Second, of course, tuition payments are made by students ostensibly for instruction by faculty members, broadly defined to include faculty advising and other forms of non-classroom assistance. Yet the evidence is overwhelming that faculty spend a lot of time doing other things, especially research. If one were to allocate faculty salaries for instruction to account for the non-instructional dimension of university service, faculty compensation for instructional services often is well under 20 percent of revenues raised by institutions, and almost never as much as 50 percent.
So what? The point being made here is that the ostensible principal raison d’etre of most universities—the education of our youth—is really a small part of university activities. Put differently, if the faculty salary for instruction to institutional revenue ratio were to rise to, say, 50 percent, by reducing the non-instructional dimension of university spending, the total cost of educating students would fall dramatically—to roughly the levels found in many other industrialized nations in the world. The cost inflation of higher education has little to do with the financing of learning, and a lot to do with the blob of assorted other activities schools take on, ranging from unsponsored research to the country club-like student services provided.

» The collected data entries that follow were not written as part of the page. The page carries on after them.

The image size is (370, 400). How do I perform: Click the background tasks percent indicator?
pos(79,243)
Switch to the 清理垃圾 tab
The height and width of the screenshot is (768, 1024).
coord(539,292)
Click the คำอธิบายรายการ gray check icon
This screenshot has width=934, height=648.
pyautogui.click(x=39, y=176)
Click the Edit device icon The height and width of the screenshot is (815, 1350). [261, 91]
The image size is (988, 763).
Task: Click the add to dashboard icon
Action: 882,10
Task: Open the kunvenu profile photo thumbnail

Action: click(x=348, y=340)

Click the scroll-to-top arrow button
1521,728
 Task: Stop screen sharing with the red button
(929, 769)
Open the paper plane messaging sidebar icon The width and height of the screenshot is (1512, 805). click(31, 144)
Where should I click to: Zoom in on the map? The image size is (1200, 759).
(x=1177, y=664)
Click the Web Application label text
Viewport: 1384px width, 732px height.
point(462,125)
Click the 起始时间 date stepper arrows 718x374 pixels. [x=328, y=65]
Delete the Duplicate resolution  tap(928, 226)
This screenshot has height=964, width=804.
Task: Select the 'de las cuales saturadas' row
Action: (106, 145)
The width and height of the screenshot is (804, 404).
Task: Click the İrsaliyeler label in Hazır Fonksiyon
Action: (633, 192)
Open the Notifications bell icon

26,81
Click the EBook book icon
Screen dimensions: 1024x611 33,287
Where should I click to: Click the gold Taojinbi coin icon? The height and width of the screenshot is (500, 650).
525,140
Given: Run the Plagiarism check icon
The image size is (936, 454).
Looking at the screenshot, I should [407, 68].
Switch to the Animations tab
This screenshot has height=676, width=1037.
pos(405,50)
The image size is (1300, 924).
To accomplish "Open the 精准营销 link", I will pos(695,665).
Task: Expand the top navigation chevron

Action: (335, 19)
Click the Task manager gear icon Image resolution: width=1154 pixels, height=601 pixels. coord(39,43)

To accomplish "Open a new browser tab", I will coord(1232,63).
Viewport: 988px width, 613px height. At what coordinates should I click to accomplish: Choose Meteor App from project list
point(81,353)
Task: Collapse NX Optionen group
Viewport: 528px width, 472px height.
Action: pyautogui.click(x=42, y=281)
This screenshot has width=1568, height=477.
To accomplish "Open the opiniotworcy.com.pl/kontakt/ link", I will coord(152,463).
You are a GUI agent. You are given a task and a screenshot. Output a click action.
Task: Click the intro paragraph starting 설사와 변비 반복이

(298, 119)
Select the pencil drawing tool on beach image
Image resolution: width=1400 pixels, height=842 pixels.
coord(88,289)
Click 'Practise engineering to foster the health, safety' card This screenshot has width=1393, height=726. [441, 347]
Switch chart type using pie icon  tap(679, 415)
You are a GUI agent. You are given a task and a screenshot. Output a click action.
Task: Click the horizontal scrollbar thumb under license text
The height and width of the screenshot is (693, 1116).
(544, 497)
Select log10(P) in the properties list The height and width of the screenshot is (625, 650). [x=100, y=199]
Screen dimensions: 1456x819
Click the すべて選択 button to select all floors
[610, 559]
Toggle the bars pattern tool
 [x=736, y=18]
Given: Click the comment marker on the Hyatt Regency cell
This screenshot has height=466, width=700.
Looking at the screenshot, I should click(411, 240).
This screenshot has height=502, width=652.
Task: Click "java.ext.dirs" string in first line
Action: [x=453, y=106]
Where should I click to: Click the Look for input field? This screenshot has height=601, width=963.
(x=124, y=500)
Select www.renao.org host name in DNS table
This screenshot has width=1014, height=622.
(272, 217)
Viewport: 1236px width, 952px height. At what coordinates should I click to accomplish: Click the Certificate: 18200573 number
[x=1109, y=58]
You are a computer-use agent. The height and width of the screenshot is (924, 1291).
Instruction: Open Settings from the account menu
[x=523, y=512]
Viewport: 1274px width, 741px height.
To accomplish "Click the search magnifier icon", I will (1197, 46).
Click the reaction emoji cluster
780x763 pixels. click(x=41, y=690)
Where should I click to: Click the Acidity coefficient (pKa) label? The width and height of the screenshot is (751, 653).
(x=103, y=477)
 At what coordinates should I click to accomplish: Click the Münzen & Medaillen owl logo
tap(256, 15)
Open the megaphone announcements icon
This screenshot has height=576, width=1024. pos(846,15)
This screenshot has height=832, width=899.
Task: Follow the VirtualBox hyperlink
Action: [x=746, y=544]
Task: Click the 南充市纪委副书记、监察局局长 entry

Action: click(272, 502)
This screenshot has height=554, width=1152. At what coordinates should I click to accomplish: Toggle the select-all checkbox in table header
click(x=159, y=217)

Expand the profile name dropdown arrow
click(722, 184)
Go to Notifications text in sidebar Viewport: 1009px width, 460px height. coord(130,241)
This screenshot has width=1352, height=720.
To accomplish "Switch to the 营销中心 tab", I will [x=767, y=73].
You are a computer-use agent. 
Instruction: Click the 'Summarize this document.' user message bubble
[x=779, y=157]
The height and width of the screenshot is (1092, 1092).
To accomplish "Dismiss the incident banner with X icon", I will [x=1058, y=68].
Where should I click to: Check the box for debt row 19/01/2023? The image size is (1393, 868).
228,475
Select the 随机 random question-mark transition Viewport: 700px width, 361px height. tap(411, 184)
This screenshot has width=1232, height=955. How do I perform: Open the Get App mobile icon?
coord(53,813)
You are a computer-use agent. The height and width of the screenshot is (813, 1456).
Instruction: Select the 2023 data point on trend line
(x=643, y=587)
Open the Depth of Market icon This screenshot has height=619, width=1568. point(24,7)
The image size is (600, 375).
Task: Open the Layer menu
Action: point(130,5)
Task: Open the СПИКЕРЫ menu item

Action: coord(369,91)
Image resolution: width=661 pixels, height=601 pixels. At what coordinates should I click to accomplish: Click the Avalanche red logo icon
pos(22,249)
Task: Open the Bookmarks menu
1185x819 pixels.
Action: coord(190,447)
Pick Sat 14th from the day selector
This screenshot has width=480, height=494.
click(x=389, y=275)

Any real reform of universities that contains costs must concentrate on this non-instructional component, although efficiencies are possible in the traditional learning areas as well. Is it wise for us to have faculty spending vast amount of times writing the 100th paper on some obscure topic for an equally obscure journal that hardly anyone reads? Should the consumption dimension of college—the recreational centers, the climbing walls, the indoor running tracks, the fancy student-union buildings, the luxury dorms—be divested or subject to the same tax laws that the rest of society faces? Is the huge run-up in administrative costs justifiable—do universities, for example, need Secretaries of State (or the academic equivalent of Vice President or Vice Provost for International Affairs, etc.)? In this age when we have an African-American president and recent Secretaries of State who were either black or female, do we really need an army of affirmative-action officers, multicultural specialists, etc.? Should universities be spending up to $20-million annually subsidizing the throwing of balls in contests in order to meet the entertainment needs of a bunch of mostly middle-aged men? I think not, and until higher education confronts these and other nasty questions, it faces further erosion in public support and sympathy.